事實上,現在已經將近七點,扣掉來回的車程,若要在八點半前回到盛氏,算一算,她只能在家裡逗留三十分鐘。
「我說八點半就八點半,哪來那麼多廢話!還有,不許你一個人亂跑,叫華叔送你去,再送你回來。」他沉聲說完後便掛掉。
他的蠻不講理令雪婷無奈地嘆口氣,不過,心裡卻有一絲竊喜,他剛纔的語氣讓她覺得他就像個佔有慾特強的丈夫股,不準妻子晚歸。
想到這兒,她忍不住有些陶醉,嘴角浮現出一抹甜蜜的笑意。
◎◎◎◎◎
「爸、媽,我回來了。」雪婷愉悅的踏進家門。
「小婷,回來啦!」溫母慈祥地摸摸女兒的頭。「我煮了你喜歡吃的糖醋排骨、清蒸石斑、魚香茄子,還有蓮藕湯,再炒個菜就可以吃飯了,你先陪你爸坐會兒。」女兒難得回來一趟,她親自下廚,忙了一整個下午。
「呃!對不起,媽,我坐會兒就得走,待會兒還約了人。」雪婷的心中漲滿了歉意。
溫母有些失望,不過仍體貼地說:「又約了人談生意?瞧你的黑眼圈,是不是因爲公司的事,忙得連覺都沒睡好?」她蹙起眉細細地打量女兒。
雪婷臉一紅,支吾以對。
沒錯,她是忙得沒睡好,可卻不是純粹因爲公司的事,而是因爲每晚都得去陪盛凌風,他又習慣了晚睡……不,應該說是早睡,他總是在黎明時分才入睡,而她捨不得先睡,每回總是撐到眼皮自動闔上才睡著。所以,這段日子她每天平均大概只睡四、五個小時,更何況,他有時還徹夜不讓她睡,害她只好得等到星期天才能補眠。
「人傑,我早說過家裡還有傭人,你不用在家照顧我的,看!把女兒給累壞了。」溫母心疼極了。「你明天就回公司上班吧!」
「可是……」溫人傑左右爲難,既不放心有病的妻子,又心疼勞累的女兒。
「媽,有爸在家照顧你,我纔可以專心工作,若是我們全去上班,就算有傭人在家,我們還是會擔心的。」雪婷幫父親解圍。

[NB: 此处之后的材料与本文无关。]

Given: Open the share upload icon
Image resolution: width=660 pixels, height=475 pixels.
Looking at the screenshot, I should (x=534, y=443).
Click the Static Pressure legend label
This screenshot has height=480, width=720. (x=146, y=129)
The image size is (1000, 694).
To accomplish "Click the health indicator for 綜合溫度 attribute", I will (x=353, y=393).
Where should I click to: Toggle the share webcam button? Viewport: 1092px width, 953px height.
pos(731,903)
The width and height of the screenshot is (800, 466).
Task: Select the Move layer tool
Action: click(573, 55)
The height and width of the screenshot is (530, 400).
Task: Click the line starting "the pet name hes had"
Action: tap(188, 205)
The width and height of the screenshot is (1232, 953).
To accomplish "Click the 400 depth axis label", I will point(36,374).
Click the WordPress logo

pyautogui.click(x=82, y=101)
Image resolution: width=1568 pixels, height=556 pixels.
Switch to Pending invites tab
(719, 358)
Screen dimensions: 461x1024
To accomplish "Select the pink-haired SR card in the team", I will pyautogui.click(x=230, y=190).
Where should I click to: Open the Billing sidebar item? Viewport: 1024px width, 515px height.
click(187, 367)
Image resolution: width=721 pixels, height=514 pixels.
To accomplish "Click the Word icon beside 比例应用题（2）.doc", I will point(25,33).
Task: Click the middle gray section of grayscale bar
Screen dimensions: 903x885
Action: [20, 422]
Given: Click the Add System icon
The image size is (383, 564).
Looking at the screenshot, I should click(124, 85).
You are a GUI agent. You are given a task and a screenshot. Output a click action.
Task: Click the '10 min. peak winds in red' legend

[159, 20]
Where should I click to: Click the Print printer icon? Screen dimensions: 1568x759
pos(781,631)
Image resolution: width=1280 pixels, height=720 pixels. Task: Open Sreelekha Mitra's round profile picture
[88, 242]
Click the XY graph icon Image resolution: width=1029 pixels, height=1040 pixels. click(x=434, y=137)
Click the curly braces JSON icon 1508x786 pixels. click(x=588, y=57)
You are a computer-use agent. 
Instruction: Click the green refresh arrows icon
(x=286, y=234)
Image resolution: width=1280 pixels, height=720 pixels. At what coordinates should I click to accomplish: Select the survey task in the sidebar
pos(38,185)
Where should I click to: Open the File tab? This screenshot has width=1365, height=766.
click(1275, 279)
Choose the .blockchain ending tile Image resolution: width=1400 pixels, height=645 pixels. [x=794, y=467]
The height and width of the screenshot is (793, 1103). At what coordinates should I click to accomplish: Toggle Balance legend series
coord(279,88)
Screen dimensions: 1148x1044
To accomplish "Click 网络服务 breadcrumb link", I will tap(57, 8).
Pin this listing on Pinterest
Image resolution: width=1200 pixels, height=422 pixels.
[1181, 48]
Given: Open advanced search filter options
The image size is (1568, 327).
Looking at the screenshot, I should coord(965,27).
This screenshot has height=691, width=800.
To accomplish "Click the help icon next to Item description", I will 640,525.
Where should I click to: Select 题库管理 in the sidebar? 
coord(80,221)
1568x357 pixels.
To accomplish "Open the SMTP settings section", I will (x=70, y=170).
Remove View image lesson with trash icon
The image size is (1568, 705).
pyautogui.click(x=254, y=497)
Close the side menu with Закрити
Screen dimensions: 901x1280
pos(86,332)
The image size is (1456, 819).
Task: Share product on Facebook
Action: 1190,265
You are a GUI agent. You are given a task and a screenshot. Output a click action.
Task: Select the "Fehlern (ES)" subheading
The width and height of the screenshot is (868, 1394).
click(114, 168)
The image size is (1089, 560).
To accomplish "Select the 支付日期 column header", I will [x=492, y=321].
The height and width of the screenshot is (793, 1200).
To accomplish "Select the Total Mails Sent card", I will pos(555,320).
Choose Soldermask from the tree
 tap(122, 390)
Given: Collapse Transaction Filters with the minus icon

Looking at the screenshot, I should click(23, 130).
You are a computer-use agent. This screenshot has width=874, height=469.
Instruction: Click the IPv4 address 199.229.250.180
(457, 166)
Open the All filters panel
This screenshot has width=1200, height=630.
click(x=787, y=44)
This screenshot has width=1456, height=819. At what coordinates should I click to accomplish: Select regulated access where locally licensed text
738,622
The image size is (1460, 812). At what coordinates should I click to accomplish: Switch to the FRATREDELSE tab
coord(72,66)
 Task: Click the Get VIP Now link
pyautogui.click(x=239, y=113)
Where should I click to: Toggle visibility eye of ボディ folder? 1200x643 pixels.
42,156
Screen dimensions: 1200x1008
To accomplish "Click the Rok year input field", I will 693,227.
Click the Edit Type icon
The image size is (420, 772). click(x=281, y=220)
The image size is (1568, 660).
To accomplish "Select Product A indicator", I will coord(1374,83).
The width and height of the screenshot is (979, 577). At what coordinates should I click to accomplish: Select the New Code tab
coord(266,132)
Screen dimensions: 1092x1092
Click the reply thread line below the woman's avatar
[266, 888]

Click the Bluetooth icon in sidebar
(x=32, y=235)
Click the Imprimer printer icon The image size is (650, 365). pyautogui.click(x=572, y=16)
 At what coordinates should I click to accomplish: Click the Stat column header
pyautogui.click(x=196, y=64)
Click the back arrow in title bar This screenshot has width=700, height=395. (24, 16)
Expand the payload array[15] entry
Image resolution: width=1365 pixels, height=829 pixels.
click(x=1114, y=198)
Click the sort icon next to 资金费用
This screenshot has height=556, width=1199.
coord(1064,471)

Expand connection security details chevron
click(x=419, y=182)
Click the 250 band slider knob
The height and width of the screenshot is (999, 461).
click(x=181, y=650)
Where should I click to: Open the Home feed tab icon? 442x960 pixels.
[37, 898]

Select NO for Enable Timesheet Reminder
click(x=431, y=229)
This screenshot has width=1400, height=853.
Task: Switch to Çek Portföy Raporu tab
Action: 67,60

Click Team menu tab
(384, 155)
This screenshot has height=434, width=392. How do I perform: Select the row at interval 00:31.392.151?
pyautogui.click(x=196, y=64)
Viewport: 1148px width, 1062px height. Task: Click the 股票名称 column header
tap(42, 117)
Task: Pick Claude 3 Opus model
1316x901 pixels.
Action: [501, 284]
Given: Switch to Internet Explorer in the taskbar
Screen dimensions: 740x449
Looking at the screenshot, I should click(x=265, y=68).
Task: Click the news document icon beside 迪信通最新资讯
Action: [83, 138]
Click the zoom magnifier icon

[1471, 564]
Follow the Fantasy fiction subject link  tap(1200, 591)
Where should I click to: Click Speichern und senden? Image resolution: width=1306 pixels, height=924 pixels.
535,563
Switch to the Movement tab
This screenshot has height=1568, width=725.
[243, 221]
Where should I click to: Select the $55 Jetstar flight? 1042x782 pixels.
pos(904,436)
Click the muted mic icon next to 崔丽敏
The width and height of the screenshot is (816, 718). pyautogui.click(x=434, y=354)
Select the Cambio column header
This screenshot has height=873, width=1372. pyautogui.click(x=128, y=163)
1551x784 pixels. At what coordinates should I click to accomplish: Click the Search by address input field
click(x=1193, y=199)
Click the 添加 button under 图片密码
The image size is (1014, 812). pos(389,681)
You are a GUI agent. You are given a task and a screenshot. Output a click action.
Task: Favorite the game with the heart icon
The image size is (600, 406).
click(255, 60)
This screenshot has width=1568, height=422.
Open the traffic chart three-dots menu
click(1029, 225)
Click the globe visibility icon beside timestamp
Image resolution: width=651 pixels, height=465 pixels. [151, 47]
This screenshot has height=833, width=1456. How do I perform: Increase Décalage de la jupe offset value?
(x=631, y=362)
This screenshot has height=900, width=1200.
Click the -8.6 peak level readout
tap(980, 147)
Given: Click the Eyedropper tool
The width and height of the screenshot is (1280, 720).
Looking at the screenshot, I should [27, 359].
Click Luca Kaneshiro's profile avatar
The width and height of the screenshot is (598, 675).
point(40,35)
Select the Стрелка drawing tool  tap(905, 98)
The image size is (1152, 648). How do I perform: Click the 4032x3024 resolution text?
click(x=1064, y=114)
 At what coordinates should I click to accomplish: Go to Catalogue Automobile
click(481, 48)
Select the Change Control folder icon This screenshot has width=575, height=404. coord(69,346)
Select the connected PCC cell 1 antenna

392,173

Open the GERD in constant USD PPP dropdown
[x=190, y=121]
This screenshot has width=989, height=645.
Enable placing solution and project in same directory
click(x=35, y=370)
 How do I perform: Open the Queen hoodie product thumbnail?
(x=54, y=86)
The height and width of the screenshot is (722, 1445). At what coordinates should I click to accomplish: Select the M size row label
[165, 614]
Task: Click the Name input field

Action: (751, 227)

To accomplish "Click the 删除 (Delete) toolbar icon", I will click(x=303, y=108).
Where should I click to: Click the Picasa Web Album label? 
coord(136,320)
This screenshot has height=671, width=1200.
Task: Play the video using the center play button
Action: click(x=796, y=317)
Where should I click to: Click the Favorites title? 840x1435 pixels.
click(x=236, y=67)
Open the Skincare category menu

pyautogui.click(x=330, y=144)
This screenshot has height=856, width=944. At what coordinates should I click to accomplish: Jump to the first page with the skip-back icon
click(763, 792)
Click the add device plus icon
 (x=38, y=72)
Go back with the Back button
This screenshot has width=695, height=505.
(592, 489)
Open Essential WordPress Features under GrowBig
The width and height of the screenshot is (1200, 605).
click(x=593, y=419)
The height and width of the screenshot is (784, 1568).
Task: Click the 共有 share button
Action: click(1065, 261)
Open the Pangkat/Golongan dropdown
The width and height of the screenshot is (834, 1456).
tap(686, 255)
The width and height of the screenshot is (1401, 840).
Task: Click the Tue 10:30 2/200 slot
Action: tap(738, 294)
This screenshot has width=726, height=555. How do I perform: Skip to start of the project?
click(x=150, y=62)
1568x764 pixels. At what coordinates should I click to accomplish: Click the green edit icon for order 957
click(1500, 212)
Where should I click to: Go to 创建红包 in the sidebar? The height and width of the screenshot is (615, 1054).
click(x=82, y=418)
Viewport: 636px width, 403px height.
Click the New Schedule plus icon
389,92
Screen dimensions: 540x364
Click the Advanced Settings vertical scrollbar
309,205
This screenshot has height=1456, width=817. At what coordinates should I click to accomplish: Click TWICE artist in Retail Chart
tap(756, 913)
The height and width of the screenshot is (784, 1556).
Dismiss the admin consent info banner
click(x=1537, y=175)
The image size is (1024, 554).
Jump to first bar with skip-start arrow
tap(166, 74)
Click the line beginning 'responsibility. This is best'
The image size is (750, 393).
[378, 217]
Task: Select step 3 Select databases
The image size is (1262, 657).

「不是說大部分的訂單都找到廠家幫我們生產,而剩下沒人可以幫忙的兩張訂單,所需付的違約金也在我們可以應付的範圍嗎?再說,重建工廠的工程也在上個星期開始動工了,你怎麼還把自己累成這樣?」溫人傑關切地注視著女兒。
「是不是公司裡還有什麼事是我不知道的?』
「沒有,怎麼會呢?」雪婷避開父親的眼光。
如今調查石均的事還在進行中,在沒有確實的證據之前,她暫時不想讓爸媽知道,免得他們傷心。
「我看起來真的這麼糟嗎?」瞧他們一副她快掛掉的樣子,雪婷不得不懷疑地問。她昨晚是熬了一夜通宵,但不至於「行將就木」吧?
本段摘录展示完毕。